2016-02-15 14:10:00

Jurkovič: incontro tra Francesco e Kirill, simbolo per il nuovo millennio


Una conversazione “tra fratelli”, per una unità che “si fa camminando”. Queste le parole di Papa Francesco, subito dopo l’incontro all’aeroporto dell’Avana con il Patriarca ortodosso russo Kirill. Nella Dichiarazione comune, firmata al termine del colloquio, il Pontefice e il Patriarca di Mosca e di tutta la Russia hanno posto l’accento su alcuni temi di particolare importanza in “un periodo di cambiamento epocale” per la civiltà umana: hanno ricordato, tra l’altro, le persecuzioni dei cristiani in Merio Oriente e non solo, la violenza e il terrorismo, la crisi della famiglia in molti Paesi. La riflessione dell’arcivescovo Ivan Jurkovič, finora  nunzio apostolico presso la Federazione Russa, parte proprio dalla voce in difesa dei cristiani perseguitati. L’intervista è di Giada Aquilino:

R. – Questo mi sembra che sia il contenuto più profondo di tutto l’incontro, che è un evento già di per sé straordinario, atteso, desiderato, ma anche un incontro di emergenza. La comunità cristiana è cioè sempre responsabile per coloro che soffrono e addirittura ha l’obbligo solenne di ricordare anche quanti sono morti.

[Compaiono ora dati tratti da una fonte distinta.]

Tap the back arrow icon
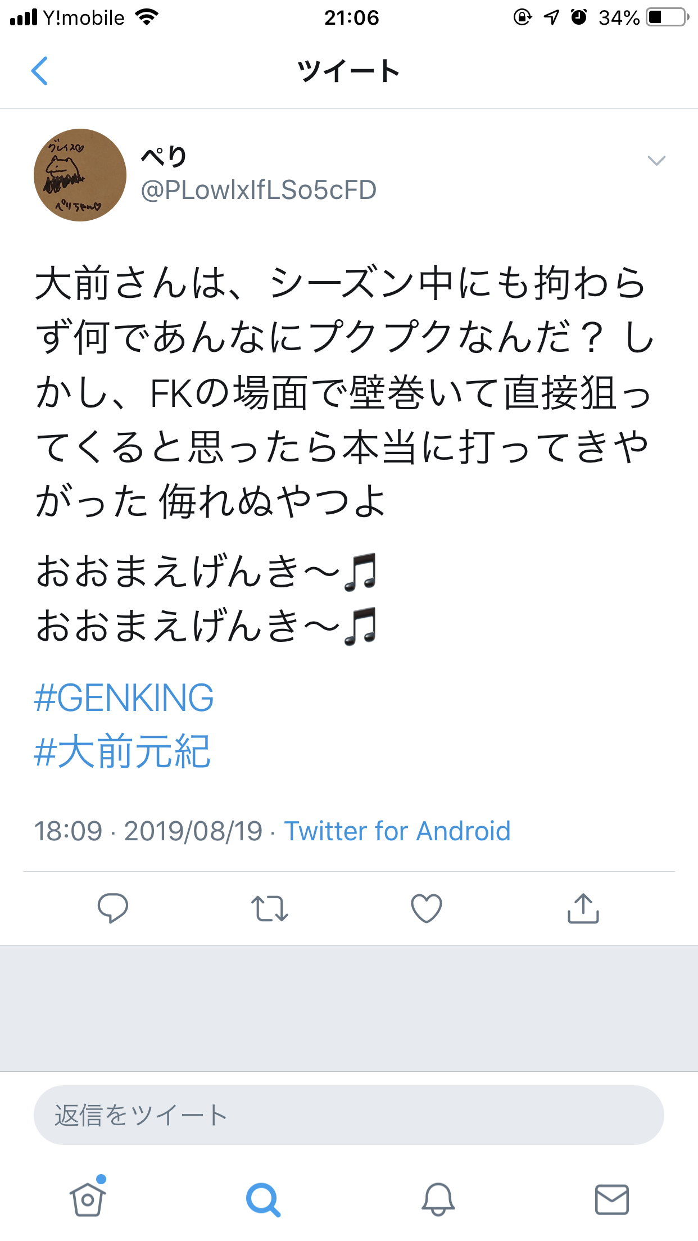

D. – C’è quindi un “ecumenismo del sangue”, come lo ha definito Papa Francesco...

R. – Il Papa ha spiegato anche che nessun persecutore dei cristiani chiede a quale confessione appartengano. Vuol dire che quelli che odiano il cristianesimo ci considerano già uniti.

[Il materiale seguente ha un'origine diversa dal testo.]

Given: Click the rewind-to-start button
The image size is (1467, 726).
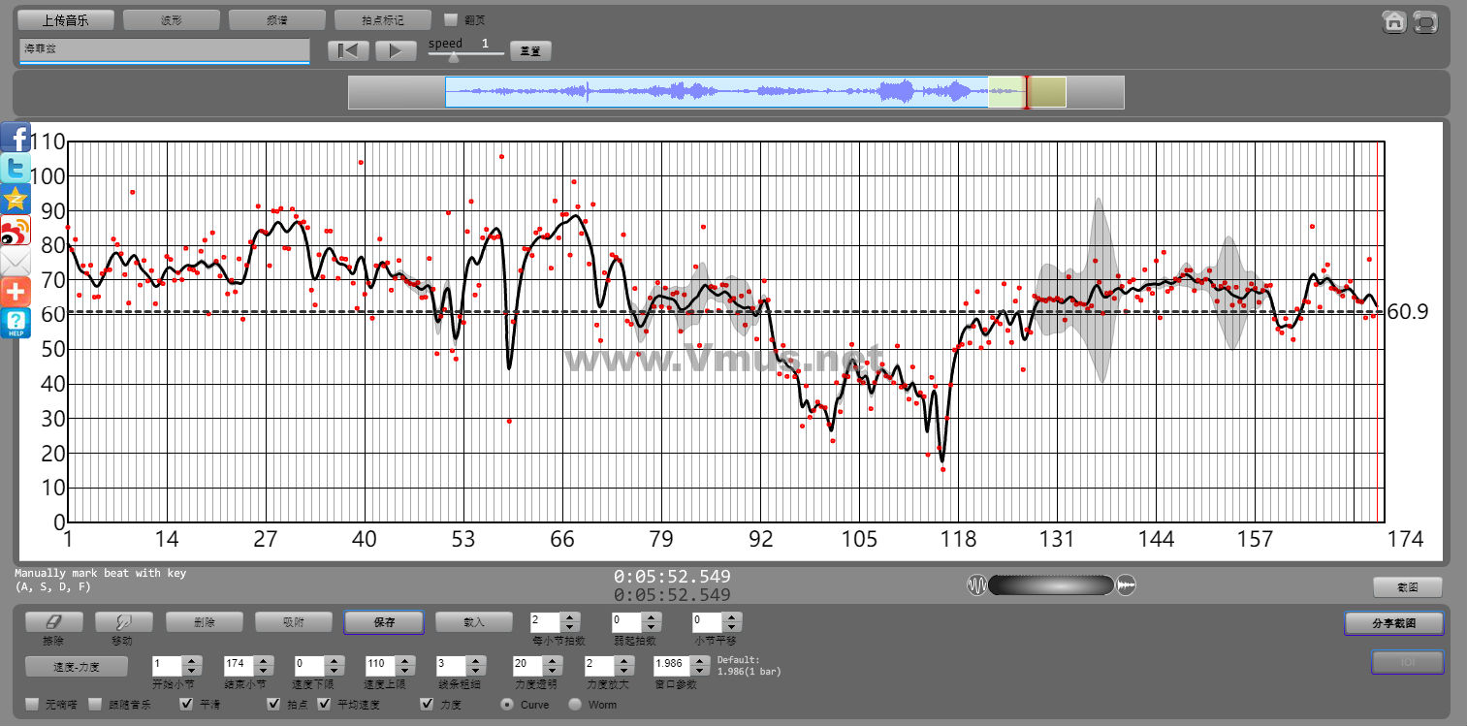Looking at the screenshot, I should point(348,50).
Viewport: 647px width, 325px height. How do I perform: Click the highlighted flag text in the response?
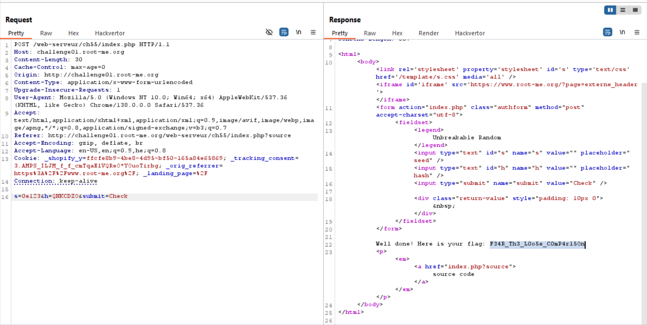point(537,244)
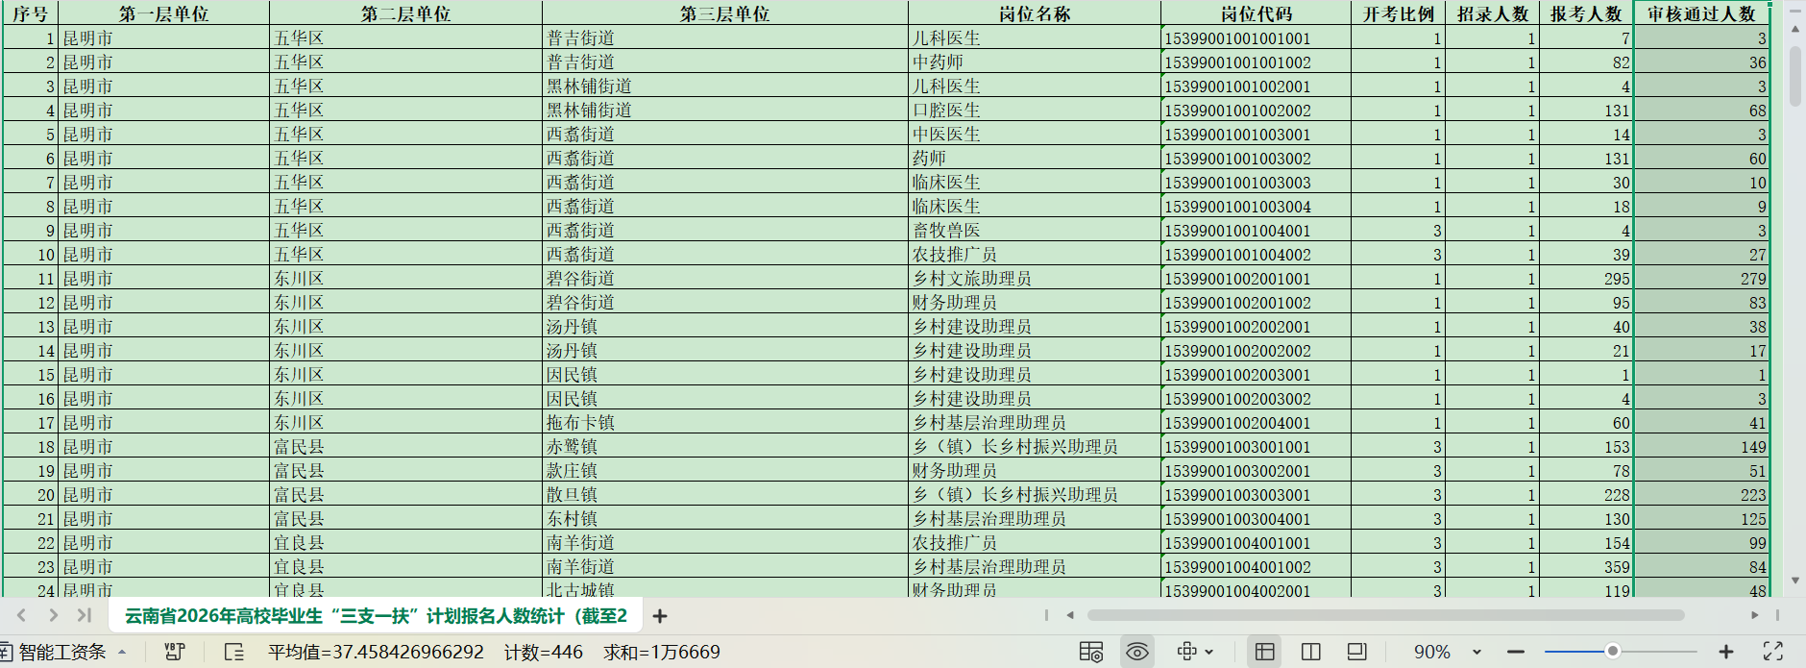Expand the reading mode dropdown arrow
The height and width of the screenshot is (668, 1806).
[x=1208, y=652]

D. – Dove porta l’appello congiunto alla comunità internazionale, per porre fine a violenze e terrorismo, a lavorare per ristabilire la pace in Medio Oriente, ma anche l’appello alle parti a partecipare al tavolo dei negoziati?

R. – Le complicazioni della vita internazionale negli ultimi anni sono state uno choc. Nessuno si aspettava che la vita internazionale, le relazioni internazionali potessero deteriorarsi così rapidamente e senza trovare risposte efficaci. Tutto quello che si riesce a fare, forse, è rimandare un po’, ma le soluzioni non ci sono. Si tratta, indubbiamente, di due personalità visibilissime nel mondo – il Papa e il Patriarca Kirill - e l’effetto che avrà la loro Dichiarazione va al di fuori delle formulazioni verbali. Si tratta, cioè, di un simbolo: esiste una vera, serena solidarietà tra i cristiani, costruttiva, non vendicativa, non aggressiva, con una preoccupazione che deve essere ascoltata e che deve essere seguita forse anche dall’azione della comunità internazionale. Quello che mi sembra importante è che questo valore simbolico che si sente pure nel popolo è enorme. La fotografia che è venuta fuori all’aeroporto dell’Avana rimane quasi un simbolo per il nuovo millennio: si tratta, cioè, di una nuova maturità anche della comunità dei credenti cristiani, maturità che porta questa diretta responsabilità per il destino del mondo.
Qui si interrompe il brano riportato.